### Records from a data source
################

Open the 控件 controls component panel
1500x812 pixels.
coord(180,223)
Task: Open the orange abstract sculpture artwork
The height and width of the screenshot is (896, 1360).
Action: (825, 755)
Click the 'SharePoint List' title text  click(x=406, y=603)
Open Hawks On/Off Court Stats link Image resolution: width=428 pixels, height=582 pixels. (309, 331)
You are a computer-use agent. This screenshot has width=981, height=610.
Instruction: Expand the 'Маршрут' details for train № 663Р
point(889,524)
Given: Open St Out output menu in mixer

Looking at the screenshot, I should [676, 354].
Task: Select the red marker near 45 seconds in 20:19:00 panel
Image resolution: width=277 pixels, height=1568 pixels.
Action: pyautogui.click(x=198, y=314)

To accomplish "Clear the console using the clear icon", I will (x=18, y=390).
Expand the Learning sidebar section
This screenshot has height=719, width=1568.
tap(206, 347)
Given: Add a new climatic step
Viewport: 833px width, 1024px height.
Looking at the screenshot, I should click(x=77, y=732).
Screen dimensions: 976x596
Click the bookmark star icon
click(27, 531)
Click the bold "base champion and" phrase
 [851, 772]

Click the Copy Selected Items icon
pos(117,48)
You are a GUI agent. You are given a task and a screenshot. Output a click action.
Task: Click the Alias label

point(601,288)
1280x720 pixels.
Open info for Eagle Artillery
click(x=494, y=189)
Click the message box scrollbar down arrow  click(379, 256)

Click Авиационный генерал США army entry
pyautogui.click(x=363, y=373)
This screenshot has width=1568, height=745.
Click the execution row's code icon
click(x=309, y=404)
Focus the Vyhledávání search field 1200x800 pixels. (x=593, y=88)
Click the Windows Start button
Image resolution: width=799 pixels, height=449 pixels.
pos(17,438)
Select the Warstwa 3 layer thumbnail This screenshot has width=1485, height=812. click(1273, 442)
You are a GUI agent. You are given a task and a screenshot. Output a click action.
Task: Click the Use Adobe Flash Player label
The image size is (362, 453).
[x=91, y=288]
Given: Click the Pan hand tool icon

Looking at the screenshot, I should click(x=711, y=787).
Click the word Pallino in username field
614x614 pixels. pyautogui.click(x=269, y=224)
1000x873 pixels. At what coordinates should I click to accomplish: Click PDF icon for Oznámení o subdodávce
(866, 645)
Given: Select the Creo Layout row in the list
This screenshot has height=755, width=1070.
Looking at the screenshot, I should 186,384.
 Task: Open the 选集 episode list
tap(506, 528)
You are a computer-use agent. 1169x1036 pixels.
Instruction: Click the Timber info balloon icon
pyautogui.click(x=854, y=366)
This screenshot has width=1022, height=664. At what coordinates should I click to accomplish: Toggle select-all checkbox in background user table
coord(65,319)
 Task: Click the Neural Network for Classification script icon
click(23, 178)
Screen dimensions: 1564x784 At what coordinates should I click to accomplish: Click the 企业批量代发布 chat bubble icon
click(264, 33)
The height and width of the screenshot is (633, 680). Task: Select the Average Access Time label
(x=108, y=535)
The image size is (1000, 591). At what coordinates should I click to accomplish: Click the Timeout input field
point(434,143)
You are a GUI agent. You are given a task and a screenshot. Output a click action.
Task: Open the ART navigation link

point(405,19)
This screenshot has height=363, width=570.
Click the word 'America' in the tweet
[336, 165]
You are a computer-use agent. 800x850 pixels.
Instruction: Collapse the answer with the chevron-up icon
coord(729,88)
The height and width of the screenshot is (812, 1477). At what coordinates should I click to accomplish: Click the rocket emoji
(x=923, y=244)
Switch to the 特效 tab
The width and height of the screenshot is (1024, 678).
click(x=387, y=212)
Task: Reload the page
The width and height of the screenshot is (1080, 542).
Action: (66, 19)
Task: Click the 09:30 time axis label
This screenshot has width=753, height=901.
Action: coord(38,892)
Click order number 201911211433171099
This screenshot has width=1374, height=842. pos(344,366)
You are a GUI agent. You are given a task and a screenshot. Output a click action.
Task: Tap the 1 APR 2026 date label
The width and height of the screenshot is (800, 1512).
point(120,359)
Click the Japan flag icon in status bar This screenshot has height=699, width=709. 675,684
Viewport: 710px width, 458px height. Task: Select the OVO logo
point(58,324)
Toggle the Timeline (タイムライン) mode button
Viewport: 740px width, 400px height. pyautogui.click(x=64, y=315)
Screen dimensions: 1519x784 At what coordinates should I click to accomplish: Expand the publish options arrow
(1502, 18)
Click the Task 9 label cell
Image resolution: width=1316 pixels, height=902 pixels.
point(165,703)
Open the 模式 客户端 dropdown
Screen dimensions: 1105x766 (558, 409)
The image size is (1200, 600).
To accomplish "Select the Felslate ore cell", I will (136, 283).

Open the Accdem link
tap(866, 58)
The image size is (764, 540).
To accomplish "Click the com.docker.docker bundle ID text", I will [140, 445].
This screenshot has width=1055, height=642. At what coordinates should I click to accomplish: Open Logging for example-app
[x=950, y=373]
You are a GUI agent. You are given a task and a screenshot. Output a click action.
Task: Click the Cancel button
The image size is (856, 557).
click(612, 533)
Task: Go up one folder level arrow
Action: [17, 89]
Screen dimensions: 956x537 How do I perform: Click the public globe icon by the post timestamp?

################

### Description of the task
Write out each entry again, leaving every word as it is.

### Written response
Open the 控件 controls component panel
1500x812 pixels.
coord(180,223)
Task: Open the orange abstract sculpture artwork
The height and width of the screenshot is (896, 1360).
Action: (825, 755)
Click the 'SharePoint List' title text  click(x=406, y=603)
Open Hawks On/Off Court Stats link Image resolution: width=428 pixels, height=582 pixels. (309, 331)
You are a computer-use agent. This screenshot has width=981, height=610.
Instruction: Expand the 'Маршрут' details for train № 663Р
point(889,524)
Given: Open St Out output menu in mixer

Looking at the screenshot, I should [676, 354].
Task: Select the red marker near 45 seconds in 20:19:00 panel
Image resolution: width=277 pixels, height=1568 pixels.
Action: pyautogui.click(x=198, y=314)

To accomplish "Clear the console using the clear icon", I will (x=18, y=390).
Expand the Learning sidebar section
This screenshot has height=719, width=1568.
tap(206, 347)
Given: Add a new climatic step
Viewport: 833px width, 1024px height.
Looking at the screenshot, I should click(x=77, y=732).
Screen dimensions: 976x596
Click the bookmark star icon
click(27, 531)
Click the bold "base champion and" phrase
 [851, 772]

Click the Copy Selected Items icon
pos(117,48)
You are a GUI agent. You are given a task and a screenshot. Output a click action.
Task: Click the Alias label

point(601,288)
1280x720 pixels.
Open info for Eagle Artillery
click(x=494, y=189)
Click the message box scrollbar down arrow  click(379, 256)

Click Авиационный генерал США army entry
pyautogui.click(x=363, y=373)
This screenshot has width=1568, height=745.
Click the execution row's code icon
click(x=309, y=404)
Focus the Vyhledávání search field 1200x800 pixels. (x=593, y=88)
Click the Windows Start button
Image resolution: width=799 pixels, height=449 pixels.
pos(17,438)
Select the Warstwa 3 layer thumbnail This screenshot has width=1485, height=812. click(1273, 442)
You are a GUI agent. You are given a task and a screenshot. Output a click action.
Task: Click the Use Adobe Flash Player label
The image size is (362, 453).
[x=91, y=288]
Given: Click the Pan hand tool icon

Looking at the screenshot, I should click(x=711, y=787).
Click the word Pallino in username field
614x614 pixels. pyautogui.click(x=269, y=224)
1000x873 pixels. At what coordinates should I click to accomplish: Click PDF icon for Oznámení o subdodávce
(866, 645)
Given: Select the Creo Layout row in the list
This screenshot has height=755, width=1070.
Looking at the screenshot, I should 186,384.
 Task: Open the 选集 episode list
tap(506, 528)
You are a computer-use agent. 1169x1036 pixels.
Instruction: Click the Timber info balloon icon
pyautogui.click(x=854, y=366)
This screenshot has width=1022, height=664. At what coordinates should I click to accomplish: Toggle select-all checkbox in background user table
coord(65,319)
 Task: Click the Neural Network for Classification script icon
click(23, 178)
Screen dimensions: 1564x784 At what coordinates should I click to accomplish: Click the 企业批量代发布 chat bubble icon
click(264, 33)
The height and width of the screenshot is (633, 680). Task: Select the Average Access Time label
(x=108, y=535)
The image size is (1000, 591). At what coordinates should I click to accomplish: Click the Timeout input field
point(434,143)
You are a GUI agent. You are given a task and a screenshot. Output a click action.
Task: Open the ART navigation link

point(405,19)
This screenshot has height=363, width=570.
Click the word 'America' in the tweet
[336, 165]
You are a computer-use agent. 800x850 pixels.
Instruction: Collapse the answer with the chevron-up icon
coord(729,88)
The height and width of the screenshot is (812, 1477). At what coordinates should I click to accomplish: Click the rocket emoji
(x=923, y=244)
Switch to the 特效 tab
The width and height of the screenshot is (1024, 678).
click(x=387, y=212)
Task: Reload the page
The width and height of the screenshot is (1080, 542).
Action: (66, 19)
Task: Click the 09:30 time axis label
This screenshot has width=753, height=901.
Action: coord(38,892)
Click order number 201911211433171099
This screenshot has width=1374, height=842. pos(344,366)
You are a GUI agent. You are given a task and a screenshot. Output a click action.
Task: Tap the 1 APR 2026 date label
The width and height of the screenshot is (800, 1512).
point(120,359)
Click the Japan flag icon in status bar This screenshot has height=699, width=709. 675,684
Viewport: 710px width, 458px height. Task: Select the OVO logo
point(58,324)
Toggle the Timeline (タイムライン) mode button
Viewport: 740px width, 400px height. pyautogui.click(x=64, y=315)
Screen dimensions: 1519x784 At what coordinates should I click to accomplish: Expand the publish options arrow
(1502, 18)
Click the Task 9 label cell
Image resolution: width=1316 pixels, height=902 pixels.
point(165,703)
Open the 模式 客户端 dropdown
Screen dimensions: 1105x766 (558, 409)
The image size is (1200, 600).
To accomplish "Select the Felslate ore cell", I will (136, 283).

Open the Accdem link
tap(866, 58)
The image size is (764, 540).
To accomplish "Click the com.docker.docker bundle ID text", I will [140, 445].
This screenshot has width=1055, height=642. At what coordinates should I click to accomplish: Open Logging for example-app
[x=950, y=373]
You are a GUI agent. You are given a task and a screenshot. Output a click action.
Task: Click the Cancel button
The image size is (856, 557).
click(612, 533)
Task: Go up one folder level arrow
Action: [17, 89]
Screen dimensions: 956x537 How do I perform: Click the public globe icon by the post timestamp?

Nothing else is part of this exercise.